*ACTION ITEM:* If the records below hold pictures, omit them, and print exactly the lines from the first line through the line containing "Click the Eject open file icon", inclusive.

======== DATA FOR THE TASK

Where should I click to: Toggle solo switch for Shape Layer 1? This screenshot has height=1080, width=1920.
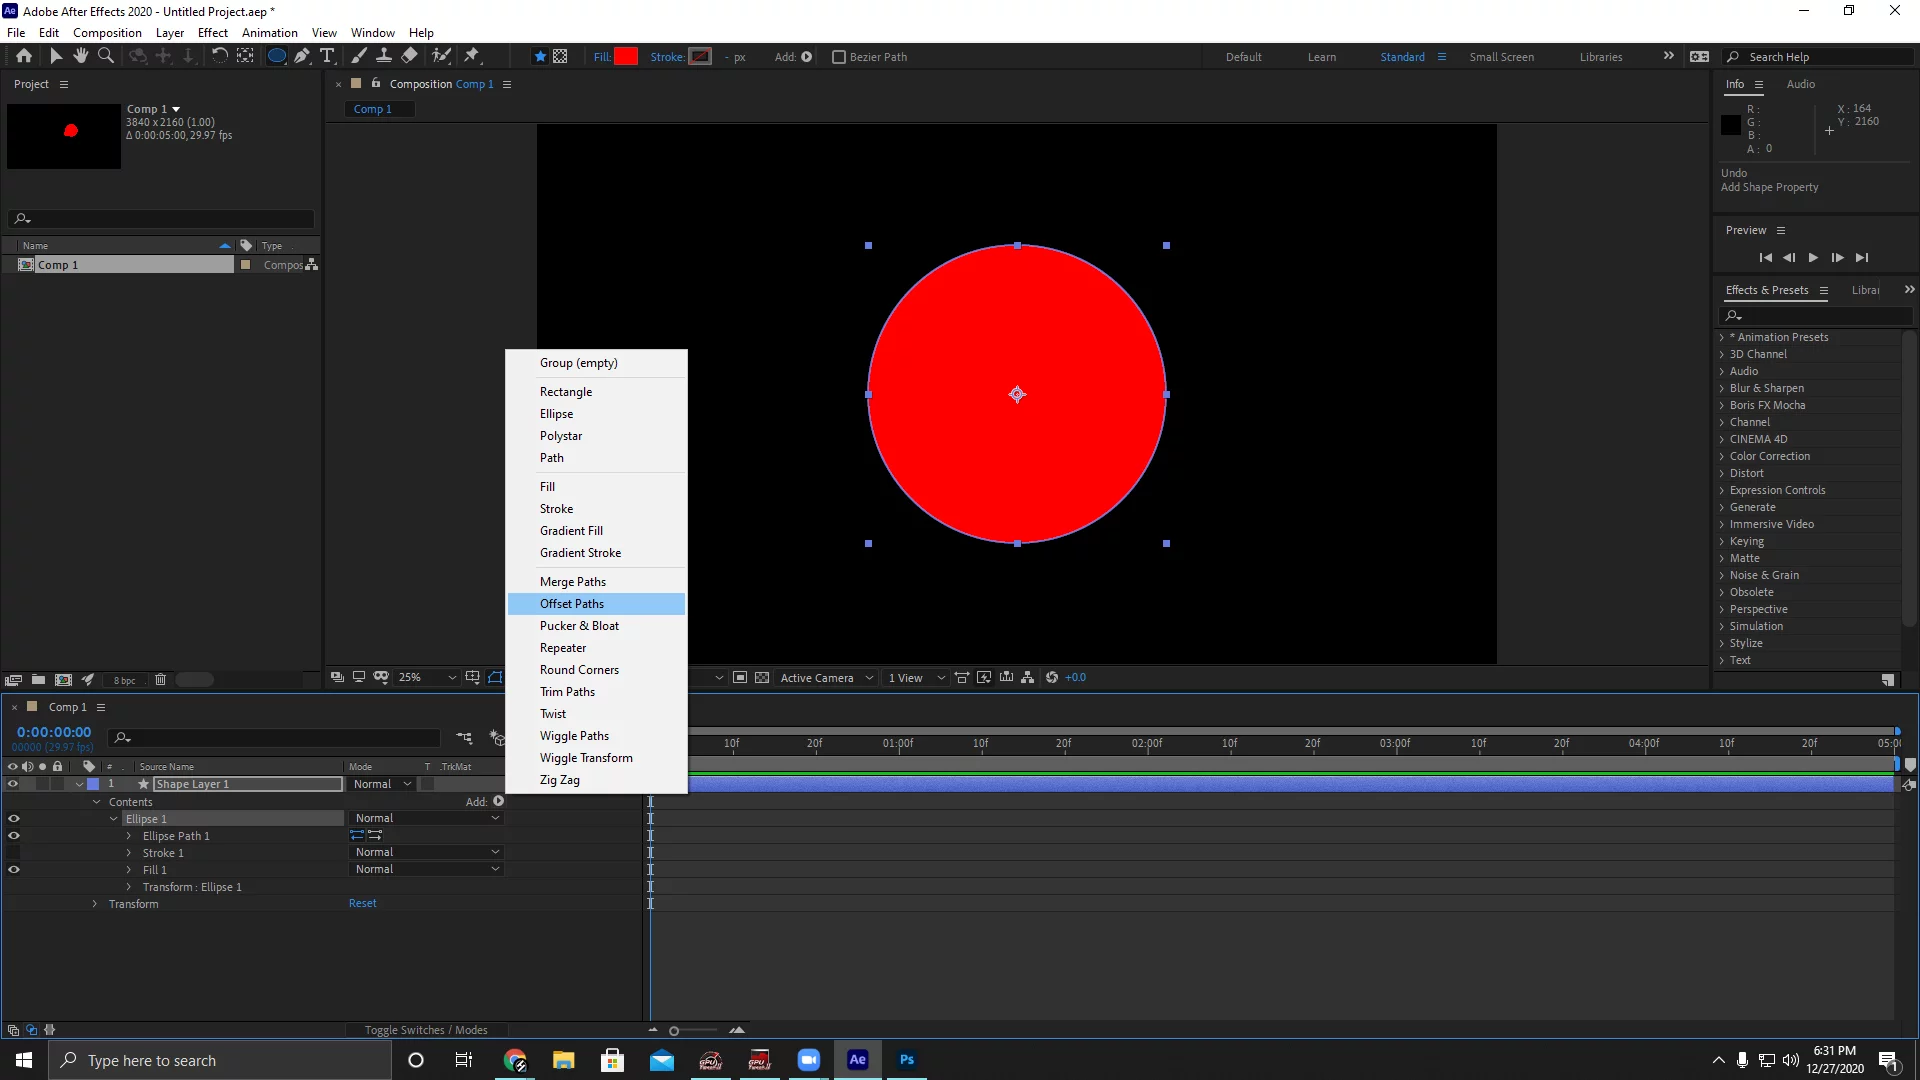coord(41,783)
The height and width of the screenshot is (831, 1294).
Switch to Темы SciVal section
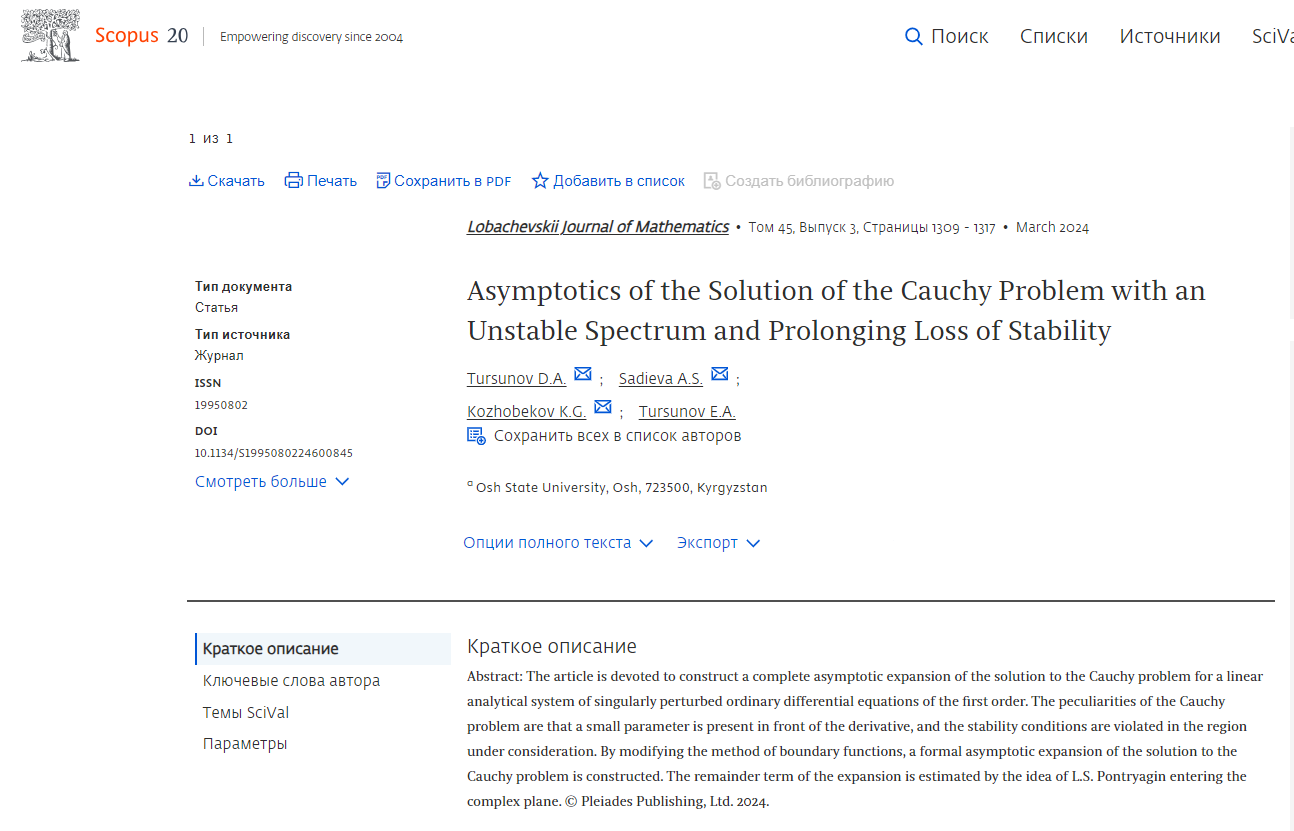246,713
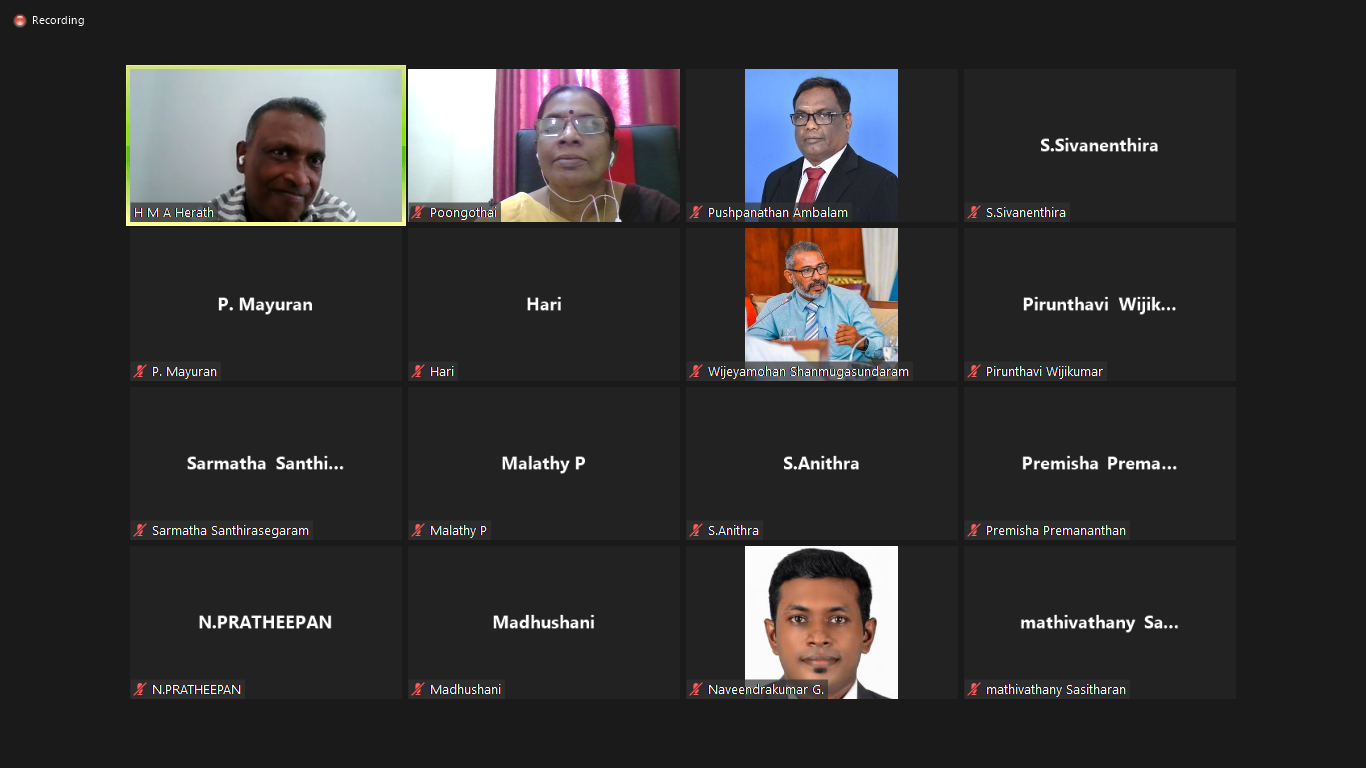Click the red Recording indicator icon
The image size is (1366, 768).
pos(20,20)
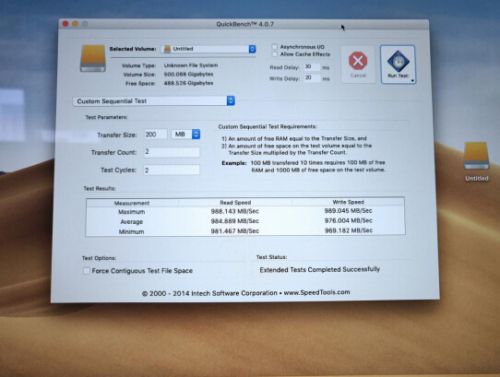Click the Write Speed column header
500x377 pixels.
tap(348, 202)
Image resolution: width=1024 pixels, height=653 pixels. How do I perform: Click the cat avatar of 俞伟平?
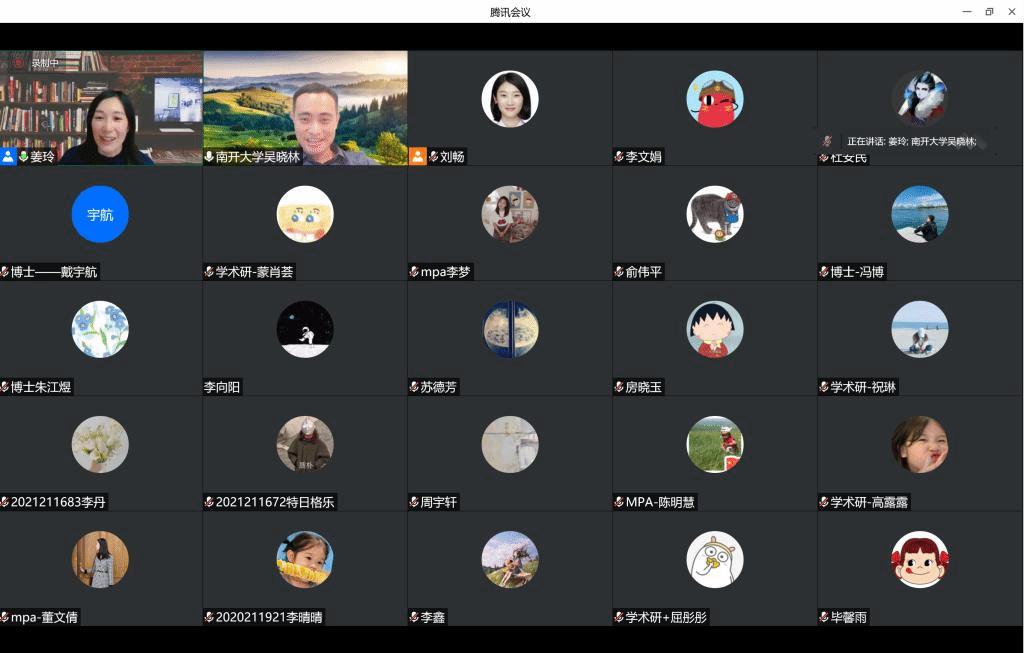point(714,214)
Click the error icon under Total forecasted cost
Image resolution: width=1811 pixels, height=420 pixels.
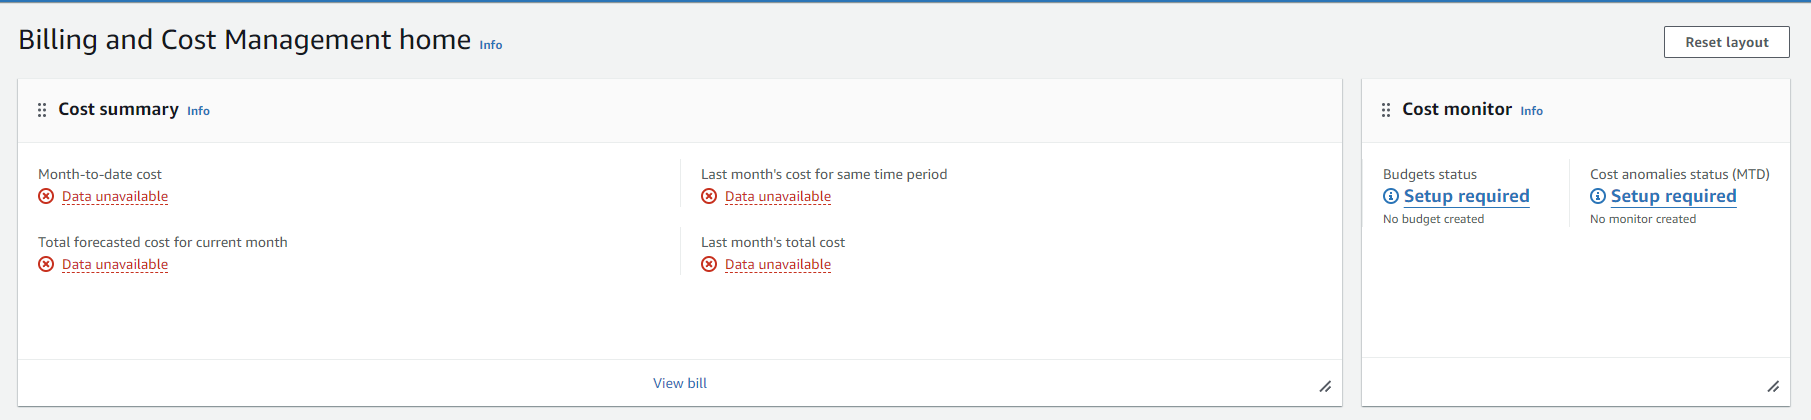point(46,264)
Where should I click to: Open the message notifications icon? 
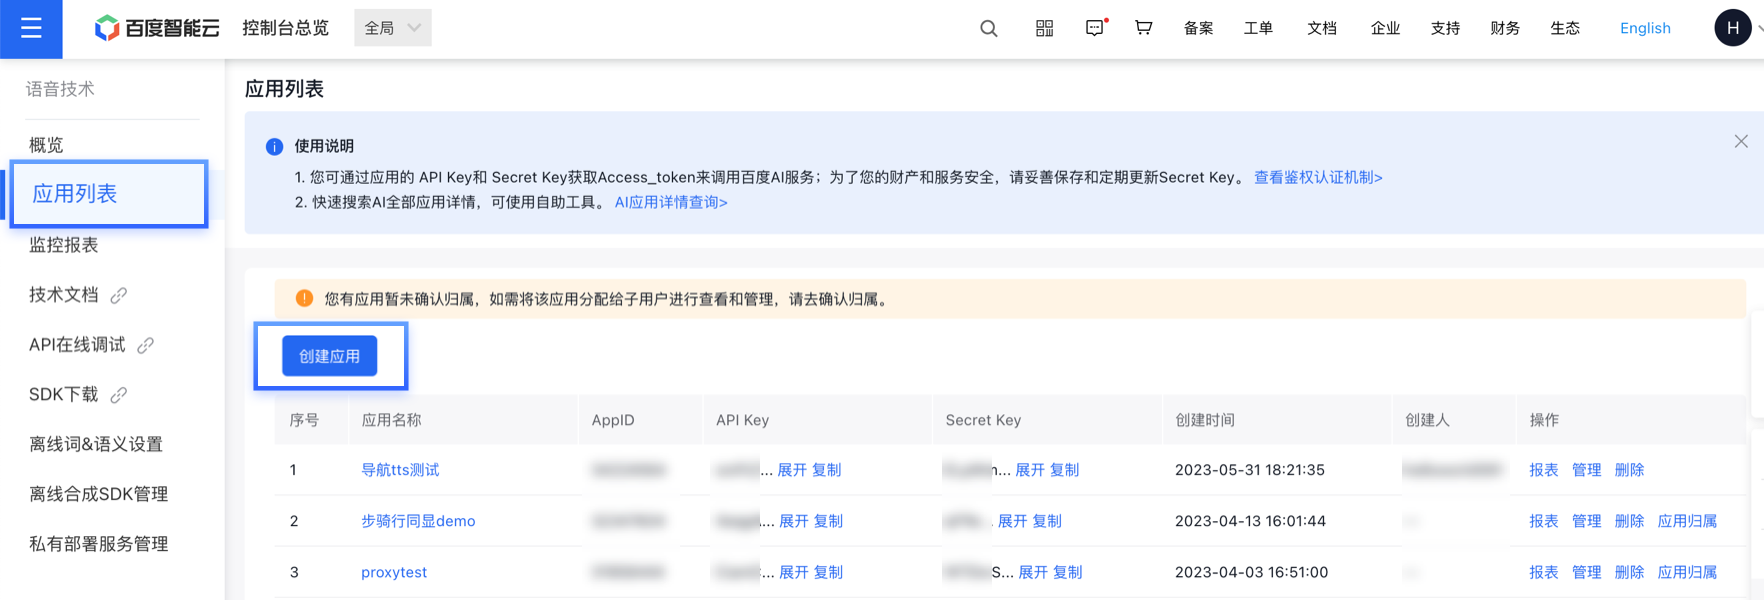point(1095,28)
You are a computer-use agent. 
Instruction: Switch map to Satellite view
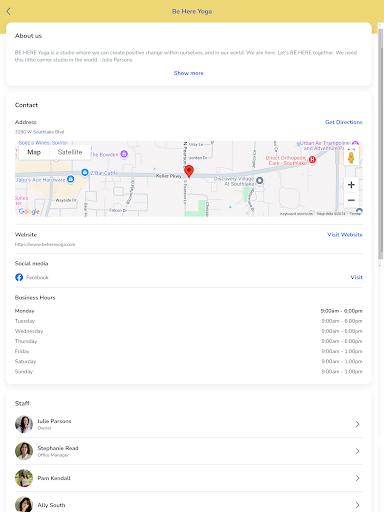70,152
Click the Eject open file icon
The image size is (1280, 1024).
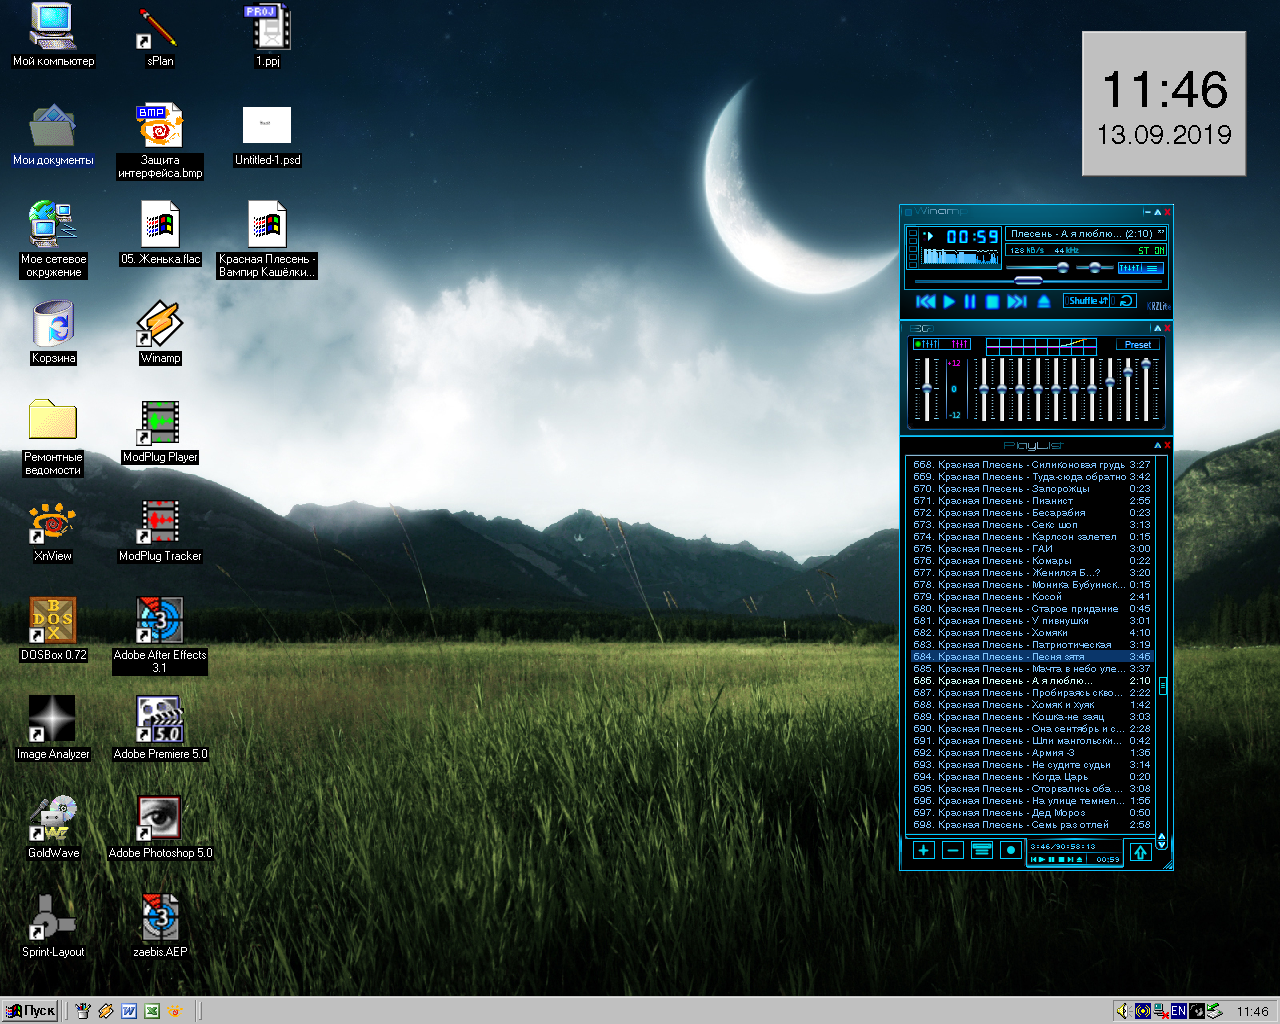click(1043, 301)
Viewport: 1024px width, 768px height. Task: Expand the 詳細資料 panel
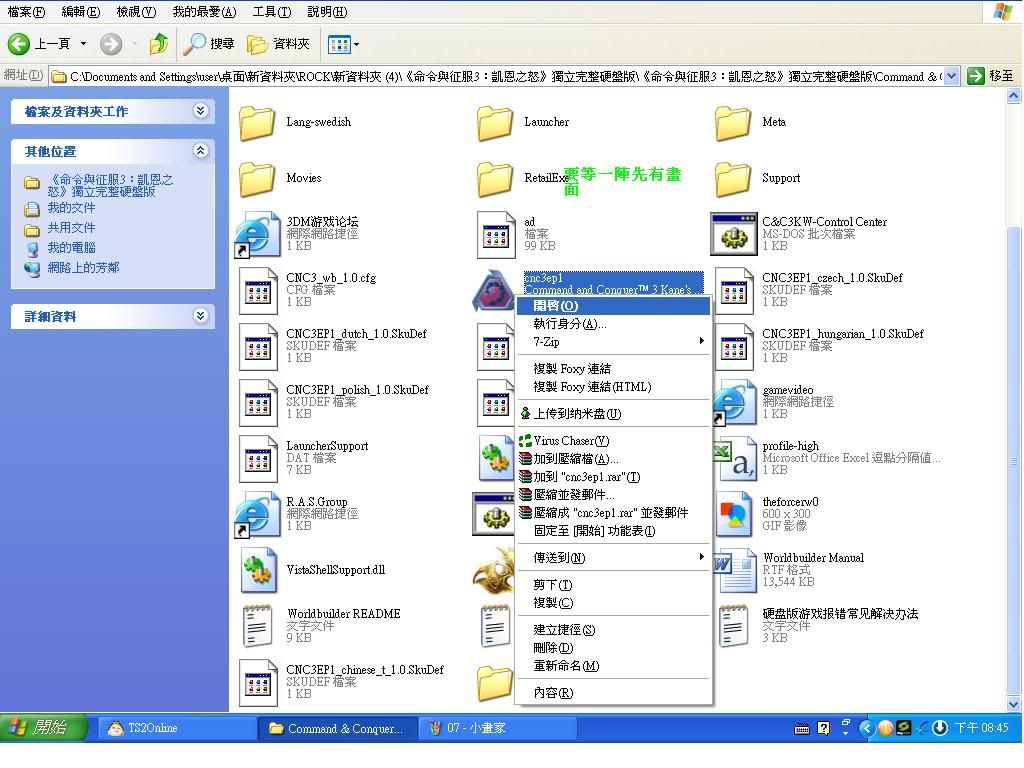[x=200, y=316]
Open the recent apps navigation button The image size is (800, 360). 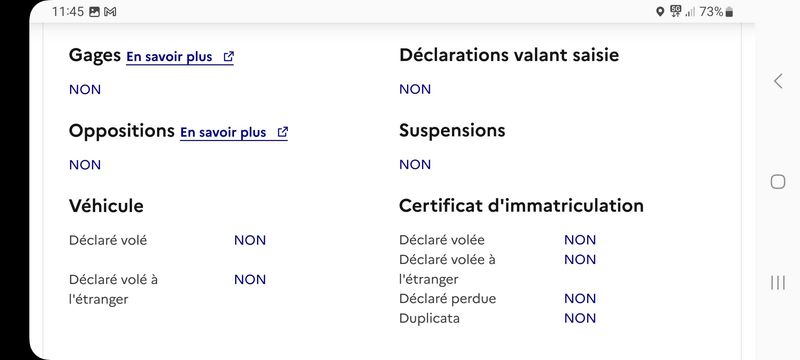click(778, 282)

================

*EXERCISE ANSWER:*
Where should I click to: Toggle solo switch for Shape Layer 1? This screenshot has height=1080, width=1920.
coord(41,783)
The height and width of the screenshot is (831, 1294).
Switch to Темы SciVal section
246,713
Click the red Recording indicator icon
The image size is (1366, 768).
pos(20,20)
Click the Write Speed column header
500x377 pixels.
tap(348, 202)
Image resolution: width=1024 pixels, height=653 pixels. How do I perform: Click the cat avatar of 俞伟平?
point(714,214)
Click the error icon under Total forecasted cost
Image resolution: width=1811 pixels, height=420 pixels.
point(46,264)
Where should I click to: Open the message notifications icon? 
point(1095,28)
You are a computer-use agent. 
Instruction: Switch map to Satellite view
70,152
Click the Eject open file icon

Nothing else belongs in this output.